◆ Goal of the exercise ◆
In full and without alteration, print the entries that follow.

◆ Dataset records ◆
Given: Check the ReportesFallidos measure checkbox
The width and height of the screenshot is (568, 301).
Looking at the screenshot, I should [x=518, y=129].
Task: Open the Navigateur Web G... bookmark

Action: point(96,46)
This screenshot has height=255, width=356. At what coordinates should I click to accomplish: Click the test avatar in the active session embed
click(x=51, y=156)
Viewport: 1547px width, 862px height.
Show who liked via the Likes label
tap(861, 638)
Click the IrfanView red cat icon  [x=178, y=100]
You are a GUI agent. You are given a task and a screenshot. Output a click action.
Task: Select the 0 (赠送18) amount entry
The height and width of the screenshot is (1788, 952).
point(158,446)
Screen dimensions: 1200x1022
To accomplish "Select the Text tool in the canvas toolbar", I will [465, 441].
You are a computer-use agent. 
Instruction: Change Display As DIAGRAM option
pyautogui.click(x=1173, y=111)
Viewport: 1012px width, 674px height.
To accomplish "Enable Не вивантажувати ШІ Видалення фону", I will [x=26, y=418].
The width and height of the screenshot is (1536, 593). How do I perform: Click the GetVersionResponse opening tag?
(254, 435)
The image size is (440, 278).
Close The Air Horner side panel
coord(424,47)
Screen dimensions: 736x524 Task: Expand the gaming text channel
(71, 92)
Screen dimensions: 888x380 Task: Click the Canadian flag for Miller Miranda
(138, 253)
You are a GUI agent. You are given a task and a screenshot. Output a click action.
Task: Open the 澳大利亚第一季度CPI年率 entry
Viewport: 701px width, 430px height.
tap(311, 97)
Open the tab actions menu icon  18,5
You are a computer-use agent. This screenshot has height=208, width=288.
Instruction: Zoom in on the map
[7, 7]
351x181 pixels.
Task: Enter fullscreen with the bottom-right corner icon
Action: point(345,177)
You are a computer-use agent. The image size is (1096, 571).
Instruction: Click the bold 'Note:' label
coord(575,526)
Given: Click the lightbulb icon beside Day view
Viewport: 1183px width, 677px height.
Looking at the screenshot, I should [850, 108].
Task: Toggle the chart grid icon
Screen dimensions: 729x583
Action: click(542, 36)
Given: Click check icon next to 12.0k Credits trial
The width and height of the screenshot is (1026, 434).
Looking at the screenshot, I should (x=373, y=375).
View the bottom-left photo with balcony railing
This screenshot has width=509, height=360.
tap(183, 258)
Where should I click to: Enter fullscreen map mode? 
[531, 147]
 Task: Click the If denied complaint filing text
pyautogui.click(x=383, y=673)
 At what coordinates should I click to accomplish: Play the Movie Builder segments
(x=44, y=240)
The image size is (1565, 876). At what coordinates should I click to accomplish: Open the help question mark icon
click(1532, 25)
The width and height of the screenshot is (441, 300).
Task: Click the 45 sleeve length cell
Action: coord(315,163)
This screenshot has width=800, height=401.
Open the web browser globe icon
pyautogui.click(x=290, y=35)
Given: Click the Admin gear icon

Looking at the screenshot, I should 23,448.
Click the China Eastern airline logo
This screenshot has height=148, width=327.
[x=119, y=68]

◆ Solution for this problem ◆
Given: Check the ReportesFallidos measure checkbox
The width and height of the screenshot is (568, 301).
Looking at the screenshot, I should [x=518, y=129].
Task: Open the Navigateur Web G... bookmark

Action: point(96,46)
This screenshot has height=255, width=356. At what coordinates should I click to accomplish: Click the test avatar in the active session embed
click(x=51, y=156)
Viewport: 1547px width, 862px height.
Show who liked via the Likes label
tap(861, 638)
Click the IrfanView red cat icon  [x=178, y=100]
You are a GUI agent. You are given a task and a screenshot. Output a click action.
Task: Select the 0 (赠送18) amount entry
The height and width of the screenshot is (1788, 952).
point(158,446)
Screen dimensions: 1200x1022
To accomplish "Select the Text tool in the canvas toolbar", I will [465, 441].
You are a computer-use agent. 
Instruction: Change Display As DIAGRAM option
pyautogui.click(x=1173, y=111)
Viewport: 1012px width, 674px height.
To accomplish "Enable Не вивантажувати ШІ Видалення фону", I will [x=26, y=418].
The width and height of the screenshot is (1536, 593). How do I perform: Click the GetVersionResponse opening tag?
(254, 435)
The image size is (440, 278).
Close The Air Horner side panel
coord(424,47)
Screen dimensions: 736x524 Task: Expand the gaming text channel
(71, 92)
Screen dimensions: 888x380 Task: Click the Canadian flag for Miller Miranda
(138, 253)
You are a GUI agent. You are given a task and a screenshot. Output a click action.
Task: Open the 澳大利亚第一季度CPI年率 entry
Viewport: 701px width, 430px height.
tap(311, 97)
Open the tab actions menu icon  18,5
You are a computer-use agent. This screenshot has height=208, width=288.
Instruction: Zoom in on the map
[7, 7]
351x181 pixels.
Task: Enter fullscreen with the bottom-right corner icon
Action: point(345,177)
You are a computer-use agent. The image size is (1096, 571).
Instruction: Click the bold 'Note:' label
coord(575,526)
Given: Click the lightbulb icon beside Day view
Viewport: 1183px width, 677px height.
Looking at the screenshot, I should [850, 108].
Task: Toggle the chart grid icon
Screen dimensions: 729x583
Action: click(542, 36)
Given: Click check icon next to 12.0k Credits trial
The width and height of the screenshot is (1026, 434).
Looking at the screenshot, I should (x=373, y=375).
View the bottom-left photo with balcony railing
This screenshot has width=509, height=360.
tap(183, 258)
Where should I click to: Enter fullscreen map mode? 
[531, 147]
 Task: Click the If denied complaint filing text
pyautogui.click(x=383, y=673)
 At what coordinates should I click to accomplish: Play the Movie Builder segments
(x=44, y=240)
The image size is (1565, 876). At what coordinates should I click to accomplish: Open the help question mark icon
click(1532, 25)
The width and height of the screenshot is (441, 300).
Task: Click the 45 sleeve length cell
Action: coord(315,163)
This screenshot has width=800, height=401.
Open the web browser globe icon
pyautogui.click(x=290, y=35)
Given: Click the Admin gear icon

Looking at the screenshot, I should 23,448.
Click the China Eastern airline logo
This screenshot has height=148, width=327.
[x=119, y=68]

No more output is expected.